The Manhattan distance sum, but plus a penalty everytime a two nodes in the same row need to be swapped to get into a solution state. This takes an extra 2 moves, so the penalty is two per pair of nodes. This provided a slight edge over Manhattan distance alone in terms of number of nods visted, but took longer because of the increased complexity of the h_hat
function. Write your nodes in optimized C for best results.
Specificly I found two great speed boosts:
- Prune by preventing the generation of the state that you just came from. This decreases the branching factor by 1, which is very significantly when the maximum is 4 (N, S, E, W).
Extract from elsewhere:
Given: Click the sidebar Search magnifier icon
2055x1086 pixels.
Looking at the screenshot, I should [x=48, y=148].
- Shuffle the generated children states. This randomness significantly helps some searches by making the time taken for a length N search more consistent. Since they would otherwise be explored in the same order, some solutions might be hit very quickly, but others might take much longer.
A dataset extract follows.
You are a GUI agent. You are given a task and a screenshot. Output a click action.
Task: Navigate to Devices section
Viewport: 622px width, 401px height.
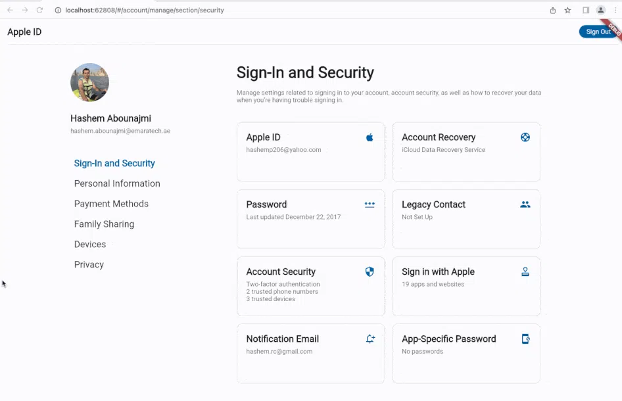tap(90, 245)
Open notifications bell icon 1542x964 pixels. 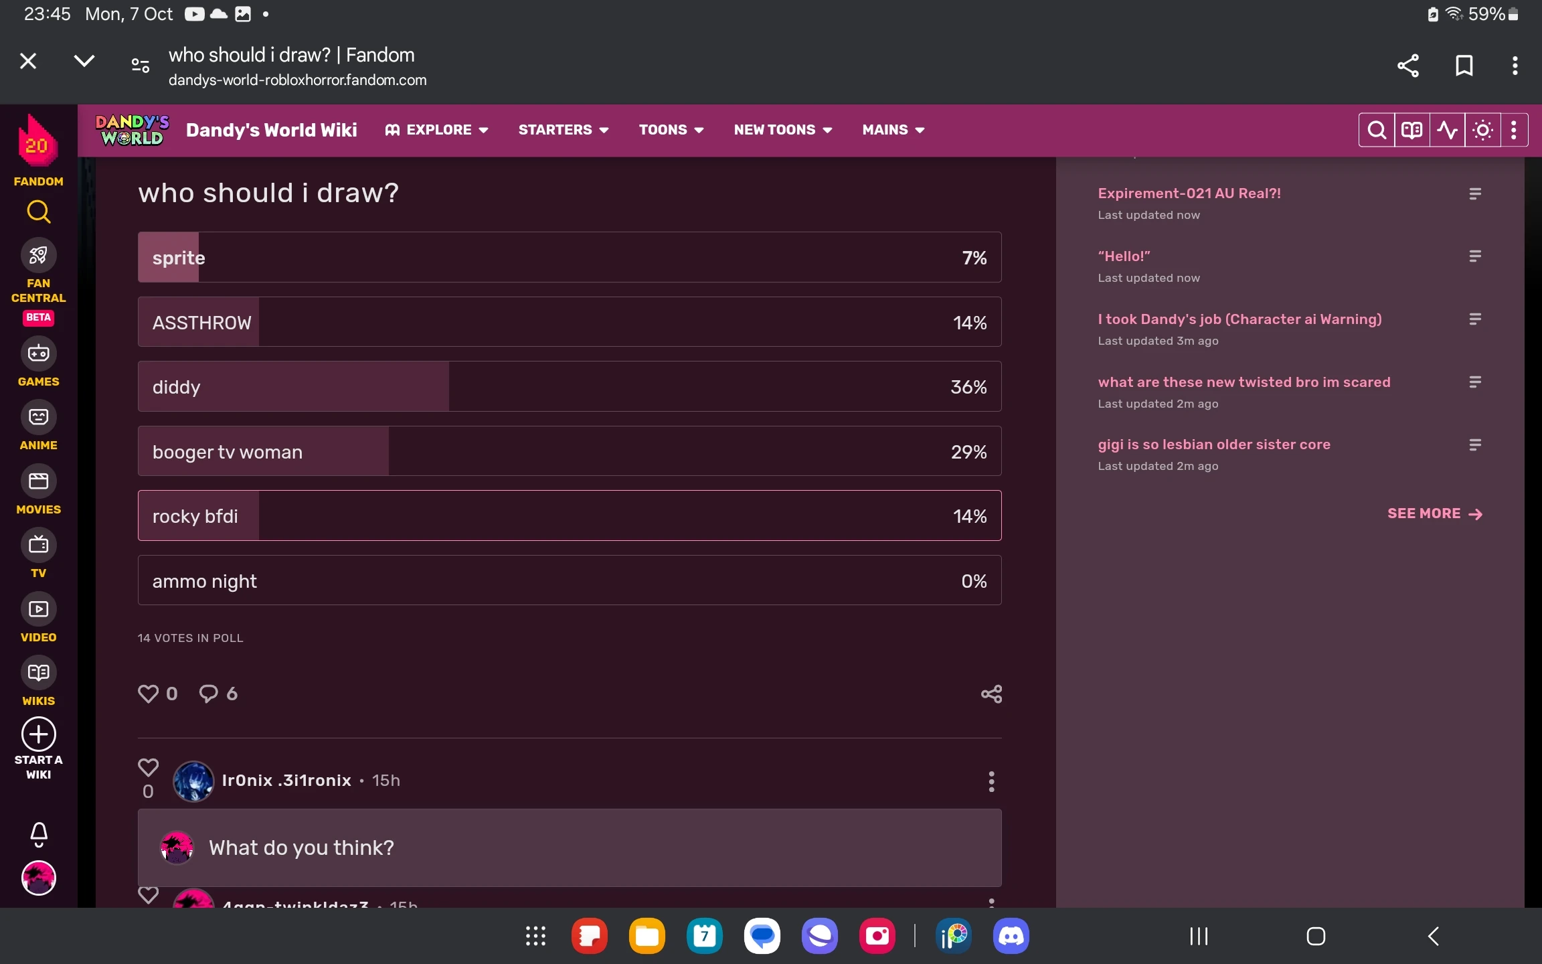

Below are some crude but insightful benchmarks of the search algorithms. Each box with a number indicates that this search produced a solution, and that the solution was optimal. Since some algorithms benefit more from certain tweaks, only the applicable algorithms are shown.
Note: None of these benchmarks are averaged in any way, so take them with a grain of salt. That being said, the times were very consistent.
Heuristic: MM, Ruby Implementation: MRI 1.9.3
Easy | Medium | Hard | |
---|---|---|---|
BFS (NP) | 0.000561s | 2.632327s | N/A |
BFS (P) | 0.000773s | 2.969879s | N/A |
IDS (NP) | 0.005269s | 1.402275s | N/A |
IDS (P) | 0.003516s | 0.108599s | N/A |
Greedy (NP) | 0.000667s | 0.002381s | 138.040255s |
Greedy (P) | 0.000572s | 0.00265s | 95.601541s |
A* (NP) | 0.000653s | 0.002476s | 2.979499s |
A* (P) | 0.000572s | 0.002624s | 2.182345s |
Easy | Medium | Hard | |
---|---|---|---|
BFS (NP) | 8 | 853 | Way too many |
BFS (P) | 11 | 1080 | Way too many |
IDS (NP) | 170 | 68863 | Way too many |
IDS (P) | 91 | 4604 | Way too many |
Greedy (NP) | 8 | 34 | 19086 |
Greedy (P) | 6 | 24 | 12718 |
A* (NP) | 4 | 12 | 925 |
A* (P) | 4 | 13 | 911 |
There are a few numbers that get slightly worse with pruning, but this is probably due to a combination of a slightly increased compututation from the extra check, and (mostly) the randomness of shuffling the generated states. Most stats for medium and hard puzzles get much better, as expected.
Since BFS is exponential in space, the could not complete the hard test. Likewise, IDS had trouble with the hard test.
Settings: Pruning: true, Ruby Implementation: MRI 1.9.3
Easy | Medium | Hard | |
---|---|---|---|
Greedy (M) | 0.000547s | 0.002136s | 136.18932s |
Greedy (MM) | 0.000643s | 0.00211s | 105.459306s |
A* (M) | 0.000483s | 0.002077s | 2.929437s |
A* (MM) | 0.000610s | 0.00297s | 2.44413s |
Easy | Medium | Hard | |
---|---|---|---|
Greedy (M) | 6 | 25 | 15946 |
Greedy (MM) | 6 | 22 | 14368 |
A* (M) | 4 | 12 | 1016 |
A* (MM) | 4 | 13 | 937 |
As you can see, on easy puzzles the modified Manhattan algorithm slowed down the search, and they about tied on the medium difficulty case, but on the hard problem the modified algorithm gave a huge speed advantage. There is a similar trend with the number of nodes visited. Since the easy and medium difficulties are computed so quickly anyways, the modification overall was a definite advantage.